How LLM Can Fix Your Posture

I stopped typing three months ago. Not completely, but for most of my work, I just talk.

The setup: I speak into my phone, the text appears on my computer wherever the cursor is. No copy-paste, no switching windows. I say a sentence, it gets typed. I press Enter.

This is how I write this article right now.


The problem

I'm a system engineer running a home server with dozens of services, AI agents, dashboards. I spend 5-7 hours a day at my workstation after my full-time job. Most of that time goes to typing: commands, prompts, messages, notes.

My hands get tired. My back hurts from hunching over the keyboard. And the worst part: typing is the bottleneck between thinking and doing.

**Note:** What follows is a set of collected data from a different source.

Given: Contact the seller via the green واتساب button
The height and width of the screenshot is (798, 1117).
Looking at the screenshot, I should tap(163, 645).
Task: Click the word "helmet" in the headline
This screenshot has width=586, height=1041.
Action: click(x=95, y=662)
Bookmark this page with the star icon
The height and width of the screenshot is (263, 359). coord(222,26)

I wanted to give instructions the way I'd talk to a colleague. By speaking.


How it actually works

The solution turned out to be embarrassingly simple:

  1. Android app sends recognized text over WiFi to my workstation
  2. Workstation service receives the text and types it into the active cursor position
  3. That's it. No cloud. No server processing. No Whisper.

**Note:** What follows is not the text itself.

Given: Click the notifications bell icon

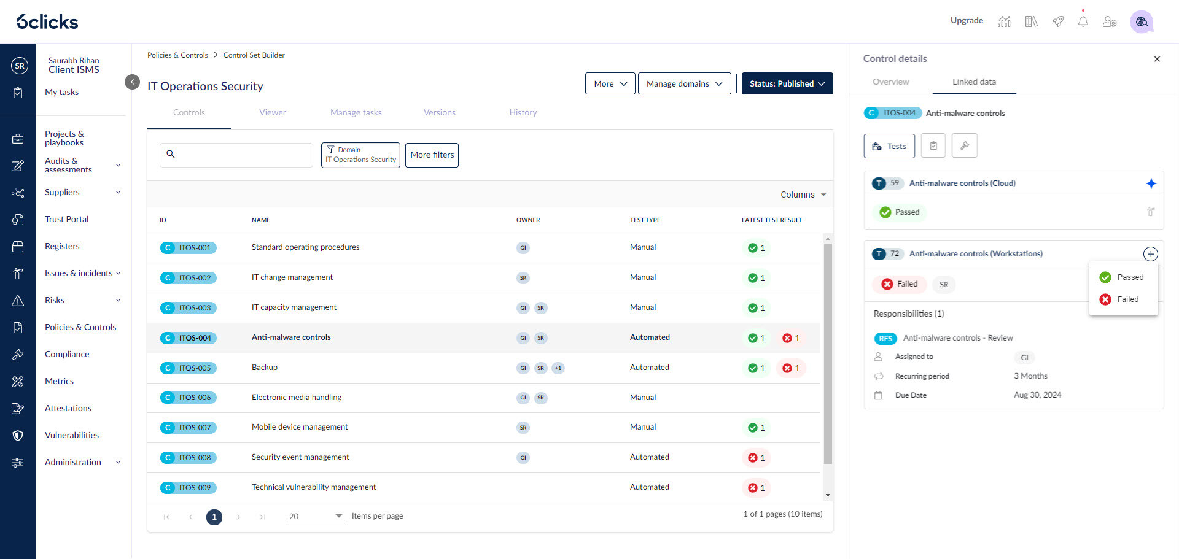Looking at the screenshot, I should pos(1083,21).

The key insight: Android's built-in speech recognition is better than anything I tried.

I experimented with Whisper (multiple model sizes), Faster Whisper, Vosk, and several other libraries. They all had problems. Whisper small was too slow on CPU, took 3-4 seconds per utterance. Whisper medium ate 4GB of RAM and was still slower than real-time. Faster Whisper improved speed but accuracy with mixed Russian/English was poor. Vosk worked offline but the models were huge and recognition quality was inconsistent.

Android's native speech-to-text just works. It's fast, it's accurate, it runs on the phone's hardware, and it handles language switching naturally. Google has spent billions optimizing on-device recognition. I can't compete with that on a single server.


The workflow

My phone sits on the desk next to me. When I want to "type" something:

  1. Open the app (or it's already open)
  2. Speak naturally, text appears in real-time on my phone screen
  3. The text gets transmitted over WiFi to my workstation
  4. It's inserted wherever my cursor is: terminal, browser, IDE, chat
  5. I hit Enter (on the phone or keyboard)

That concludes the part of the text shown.